Record set below:
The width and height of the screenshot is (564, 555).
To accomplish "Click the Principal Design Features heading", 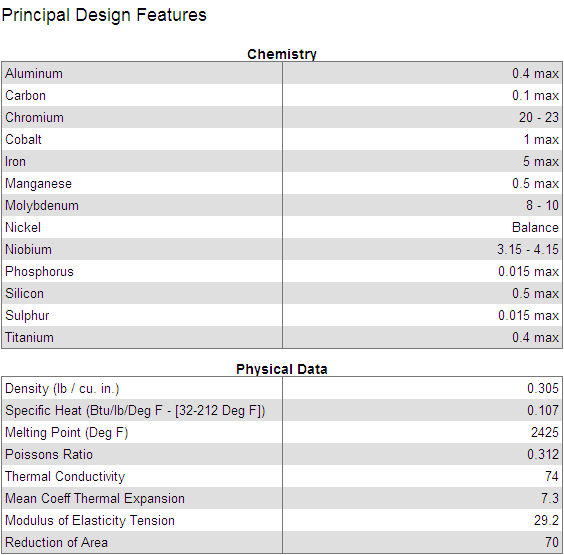I will [104, 15].
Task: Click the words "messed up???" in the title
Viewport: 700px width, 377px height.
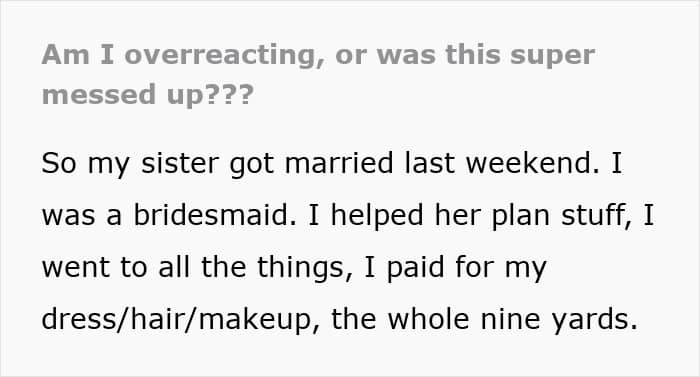Action: click(x=148, y=95)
End of Record set.
Retyping is limited to the line with "Task: Click the" and the lines after it in the material above; give them exactly and leave out the pictures.

● Expected answer
Task: Click the words "messed up???" in the title
Viewport: 700px width, 377px height.
Action: click(x=148, y=95)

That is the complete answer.